── Records for this exercise
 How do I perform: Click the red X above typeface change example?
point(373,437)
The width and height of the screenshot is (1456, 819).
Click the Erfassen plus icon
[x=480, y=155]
────
■ Description of the task:
Transcribe every entry verbatim.

■ Answer to this task:
 How do I perform: Click the red X above typeface change example?
point(373,437)
The width and height of the screenshot is (1456, 819).
Click the Erfassen plus icon
[x=480, y=155]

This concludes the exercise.